A surprising number of "SOQL contains" questions on the Trailblazer Community boil down to picking the wrong operator for the field type. SOQL doesn't have a CONTAINS keyword at all — and the three operators that do express containment behave very differently. Here's the decision rule.
The decision rule
| Your field is... | Your goal is... | Use |
|---|---|---|
| Text (String, Email, URL, TextArea) | Find rows where the field has a substring | LIKE '%substring%' |
| Multi-select picklist | Find rows where the field includes one or more values | INCLUDES('Value1;Value2') |
| Anything | Free-text search across many fields/objects | SOSL FIND {term} IN ALL FIELDS |
| Long Text Area, Rich Text | Substring search | LIKE works but is slow — prefer SOSL |
| Number, Date, Boolean | "Contains" doesn't apply | Use =, >=, IN, BETWEEN |
LIKE: substring matching for text fields
LIKE is the closest thing SOQL has to a CONTAINS operator. The % wildcard matches zero or more characters; the _ wildcard matches exactly one:
// Substring (CONTAINS-equivalent)
SELECT Id, Name FROM Account WHERE Name LIKE '%consulting%'
// Starts with
SELECT Id, Name FROM Account WHERE Name LIKE 'Acme%'
// Ends with
SELECT Id, Name FROM Account WHERE Name LIKE '%Inc.'
// Single-character wildcard
SELECT Id FROM Lead WHERE FirstName LIKE 'J_n' // matches Jan, Jon, Jen
Note: a leading % (like '%consulting%') defeats Salesforce's index optimizer — the query plan has to scan more rows. For LDV scenarios, anchor at the start ('consulting%') or use SOSL.
INCLUDES: the multi-select picklist operator
Multi-select picklists are the one place LIKE doesn't reliably work. Salesforce stores their values as semicolon-separated strings internally, but the order isn't guaranteed and partial matches can collide with longer values. Always use INCLUDES:
// Find Accounts tagged VIP — works regardless of where VIP appears in the list
SELECT Id, Name FROM Account WHERE Tags__c INCLUDES ('VIP')
// Multiple values: AND semantics within parens (must include both)
SELECT Id, Name FROM Account WHERE Tags__c INCLUDES ('VIP;Enterprise')
// OR semantics: separate quoted strings
SELECT Id, Name FROM Account WHERE Tags__c INCLUDES ('VIP', 'Enterprise')
// Inverse — does NOT contain
SELECT Id, Name FROM Account WHERE Tags__c EXCLUDES ('VIP')

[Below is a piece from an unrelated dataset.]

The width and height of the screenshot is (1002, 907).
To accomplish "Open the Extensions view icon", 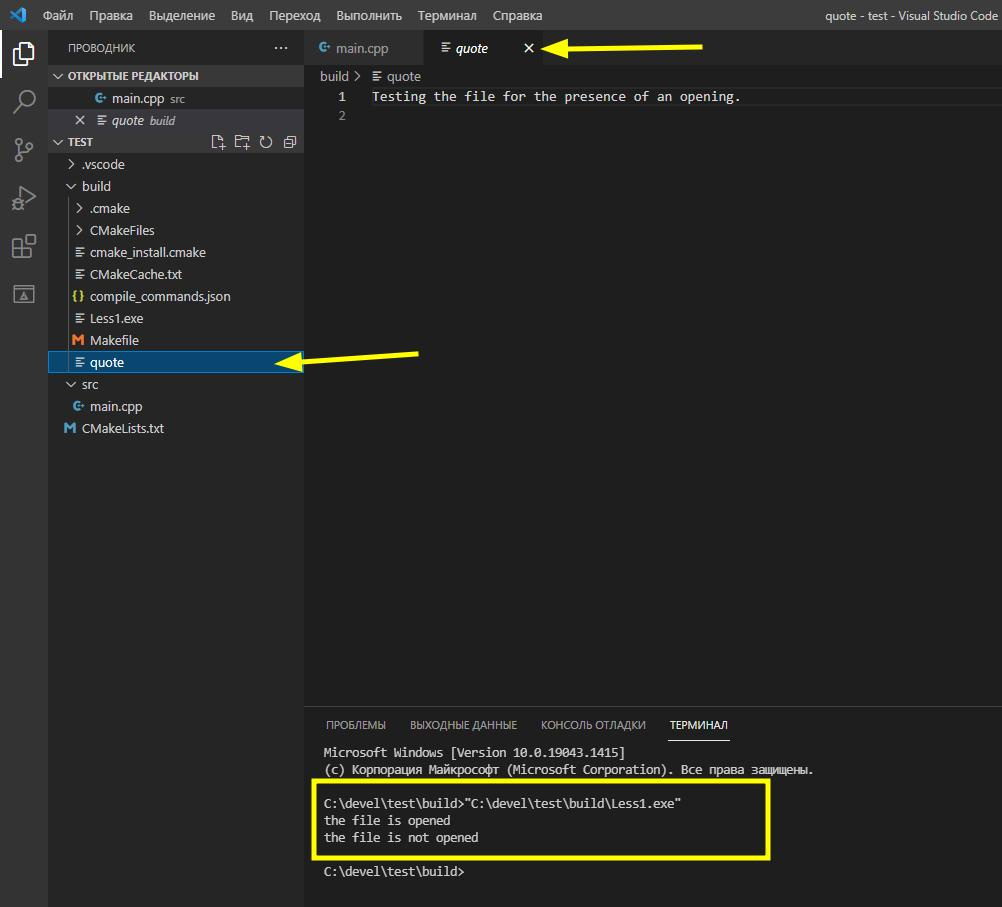I will tap(23, 246).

The combination 'VIP;Enterprise' (semicolon, single string) means "must contain BOTH VIP and Enterprise." Splitting them as 'VIP', 'Enterprise' (two separate strings) means "contains either VIP OR Enterprise." This is the most-missed nuance of INCLUDES.
SOSL: when you need cross-object search
If your "contains" question spans multiple fields or multiple objects (e.g., a global search bar that searches accounts, contacts, AND opportunities), use SOSL — it's purpose-built for this and Salesforce maintains a separate full-text index:
List<List<SObject>> results = [
FIND {acme corp}
IN ALL FIELDS
RETURNING
Account(Id, Name),
Contact(Id, FirstName, LastName, Email),
Opportunity(Id, Name, StageName)
LIMIT 50
];
List<Account> accounts = (List<Account>) results[0];
List<Contact> contacts = (List<Contact>) results[1];
SOSL chains: typed search term → optional IN [field group] → typed return clauses, one per object. Each return list keeps the order you specified.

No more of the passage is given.